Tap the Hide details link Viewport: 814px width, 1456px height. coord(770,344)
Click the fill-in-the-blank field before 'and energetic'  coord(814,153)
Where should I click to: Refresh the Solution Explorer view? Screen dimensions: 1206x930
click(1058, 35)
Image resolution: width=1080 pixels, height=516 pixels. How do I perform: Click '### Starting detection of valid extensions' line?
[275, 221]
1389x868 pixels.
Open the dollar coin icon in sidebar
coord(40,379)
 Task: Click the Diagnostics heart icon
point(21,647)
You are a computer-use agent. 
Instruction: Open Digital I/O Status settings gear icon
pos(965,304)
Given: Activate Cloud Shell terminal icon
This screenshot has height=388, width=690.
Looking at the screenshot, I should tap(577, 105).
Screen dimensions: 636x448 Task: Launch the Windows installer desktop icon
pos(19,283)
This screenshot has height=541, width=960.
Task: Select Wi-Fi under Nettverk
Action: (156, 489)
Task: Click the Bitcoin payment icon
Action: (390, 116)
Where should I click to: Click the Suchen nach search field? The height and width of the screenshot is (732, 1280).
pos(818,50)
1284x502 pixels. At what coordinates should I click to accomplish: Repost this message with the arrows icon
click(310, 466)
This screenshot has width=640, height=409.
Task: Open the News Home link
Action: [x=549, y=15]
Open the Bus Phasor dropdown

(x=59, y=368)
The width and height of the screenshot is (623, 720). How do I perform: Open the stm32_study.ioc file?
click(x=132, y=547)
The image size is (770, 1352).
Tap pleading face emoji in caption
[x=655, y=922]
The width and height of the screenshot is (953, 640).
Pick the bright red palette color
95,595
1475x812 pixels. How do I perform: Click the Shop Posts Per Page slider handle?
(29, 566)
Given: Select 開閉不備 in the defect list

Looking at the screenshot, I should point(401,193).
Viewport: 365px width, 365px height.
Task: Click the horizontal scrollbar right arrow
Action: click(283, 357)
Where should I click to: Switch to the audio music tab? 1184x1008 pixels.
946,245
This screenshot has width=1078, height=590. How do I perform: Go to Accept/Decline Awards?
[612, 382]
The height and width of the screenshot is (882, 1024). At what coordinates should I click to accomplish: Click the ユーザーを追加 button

-*-*-

**Brief:** Repeat the data in full, exactly as supplied.

**Exercise answer:**
Tap the Hide details link Viewport: 814px width, 1456px height. coord(770,344)
Click the fill-in-the-blank field before 'and energetic'  coord(814,153)
Where should I click to: Refresh the Solution Explorer view? Screen dimensions: 1206x930
click(1058, 35)
Image resolution: width=1080 pixels, height=516 pixels. How do I perform: Click '### Starting detection of valid extensions' line?
[275, 221]
1389x868 pixels.
Open the dollar coin icon in sidebar
coord(40,379)
 Task: Click the Diagnostics heart icon
point(21,647)
You are a computer-use agent. 
Instruction: Open Digital I/O Status settings gear icon
pos(965,304)
Given: Activate Cloud Shell terminal icon
This screenshot has height=388, width=690.
Looking at the screenshot, I should tap(577, 105).
Screen dimensions: 636x448 Task: Launch the Windows installer desktop icon
pos(19,283)
This screenshot has height=541, width=960.
Task: Select Wi-Fi under Nettverk
Action: (156, 489)
Task: Click the Bitcoin payment icon
Action: (390, 116)
Where should I click to: Click the Suchen nach search field? The height and width of the screenshot is (732, 1280).
pos(818,50)
1284x502 pixels. At what coordinates should I click to accomplish: Repost this message with the arrows icon
click(310, 466)
This screenshot has width=640, height=409.
Task: Open the News Home link
Action: [x=549, y=15]
Open the Bus Phasor dropdown

(x=59, y=368)
The width and height of the screenshot is (623, 720). How do I perform: Open the stm32_study.ioc file?
click(x=132, y=547)
The image size is (770, 1352).
Tap pleading face emoji in caption
[x=655, y=922]
The width and height of the screenshot is (953, 640).
Pick the bright red palette color
95,595
1475x812 pixels. How do I perform: Click the Shop Posts Per Page slider handle?
(29, 566)
Given: Select 開閉不備 in the defect list

Looking at the screenshot, I should point(401,193).
Viewport: 365px width, 365px height.
Task: Click the horizontal scrollbar right arrow
Action: click(283, 357)
Where should I click to: Switch to the audio music tab? 1184x1008 pixels.
946,245
This screenshot has width=1078, height=590. How do I perform: Go to Accept/Decline Awards?
[612, 382]
The height and width of the screenshot is (882, 1024). At what coordinates should I click to accomplish: Click the ユーザーを追加 button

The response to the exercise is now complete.